§ **Text section**
▼▼▼
Submission received: 31 October 2023 / Revised: 22 November 2023 / Accepted: 30 November 2023 / Published: 2 December 2023
(This article belongs to the Special Issue Oil and Gas Well Engineering Measurement and Control)

Abstract

:
The Mahu Oilfield in Xinjiang, China, is the world’s largest conglomerate oilfield, with a daily output of more than 8000 tons. In the fracturing of perforated horizontal wells, the breakdown pressure is high, resulting in difficulties in their treatment. Acid pretreatment has been applied to reduce the breakdown pressure in the field, but with poor performance. Few studies have been conducted on how acid pretreatment affects the breakdown pressure under perforation conditions in the Mahu conglomerate reservoir. Also, existing fracturing or acid pretreatment experiments cannot simulate perforation well. Therefore, a new method was developed to make perforations by hydro jetting the fracturing specimens (300 mm × 300 mm × 300 mm) first. It can achieve specified perforation parameters, including the perforation angle, position, and length. Subsequently, true triaxial hydraulic fracturing experiments were conducted on the conglomerate specimens obtained from the Mahu area. The effects of the acid pretreatment on the fracture initiation and breakdown pressure were investigated by injecting the perforation section of the conglomerate using various acid systems. The study results showed that the perforation made by the new apparatus was extremely close to the perforation on-site. The acid pretreatment effectively dissolved minerals and could decrease the breakdown pressure down to 7.7 MPa. A combination of 6%HF + 10%HCl was recommended for the acid pretreatment in the Mahu conglomerate reservoir. A total of 60 min acid–rock contact time is necessary for sufficient rock dissolution. The mechanism of the acid pretreatment to decrease the breakdown pressure is that the rock dissolution by the acid reduces the rock tensile strength and increases the permeability. The raised permeability increases the fluid pressure of the reservoir near the wellbore so as to reduce the breakdown pressure of the formation. The research results provide technical support for reducing construction difficulty and optimizing parameters in the Mahu Oilfield.
▲▲▲
§ **Exercise**
Extend the abstract on acid pretreatment in the Mahu conglomerate reservoir, picking up after its final sentence. The material that comes next has nothing to do with this.

§ **Given information**
▼▼▼
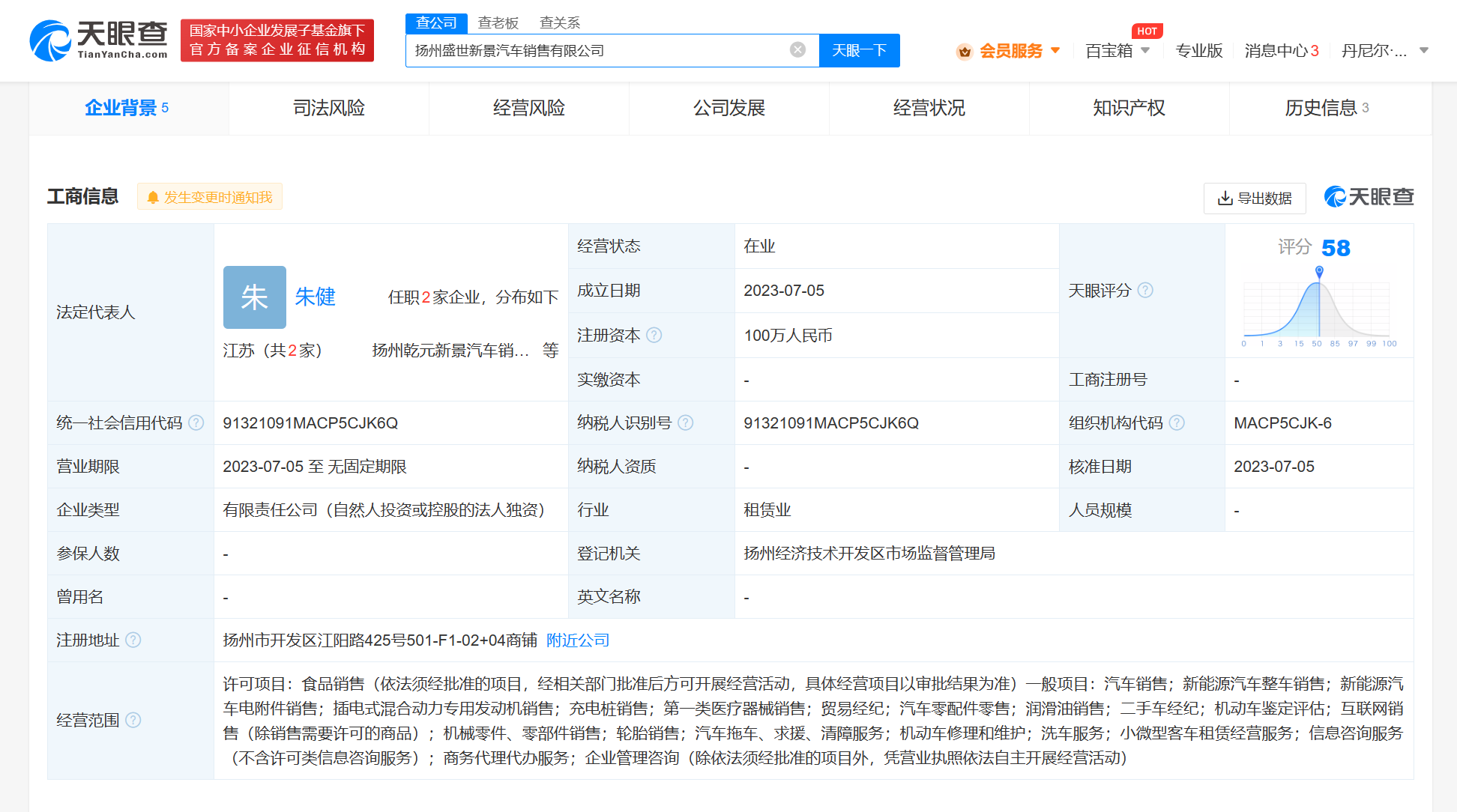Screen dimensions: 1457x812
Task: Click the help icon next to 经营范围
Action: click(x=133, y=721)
▲▲▲
§ **Reply**
1. Introduction

The Mahu conglomerate reservoir is unconventional with poor physical properties and a low effective permeability [1]. There are some problems for the Mahu conglomerate reservoir development, such as a high breakdown pressure and difficulty in the fracture initiation of horizontal wells. The breakdown pressure can be reduced by changing the stress state near the well or the rock properties [2]. Acidizing, abrasive perforating, high-energy gas fracturing, and perforation parameter optimization are essential methods to disrupt the formation stress for pretreatment [3]. In implementing acid pretreatment technology, acid with an aggressive chemical dissolution effect on reservoir rocks should be selected [4]. The commonly used acid systems consist of hydrochloric acid and mud acid (a mixture of hydrofluoric and hydrochloric acid). Hydrochloric acid in mud acid can dissolve carbonates and iron–aluminum compounds, while hydrofluoric acid can dissolve clay and silicates in the formation. It is utilized to treat reservoirs with low carbonate content and high clay content. Generally, according to the reservoir mineral components to optimize the acid system [5,6]. A high acid concentration will raise the corrosion risk of pipes and loosen bonding near the wellbore [7]. It is therefore crucial to select an acid system reasonably. This paper assesses two types of acid to pretreat rock samples. The acid pretreatment effectiveness was clarified by analyzing the pressure curves and mineral composition variation before and after acidizing.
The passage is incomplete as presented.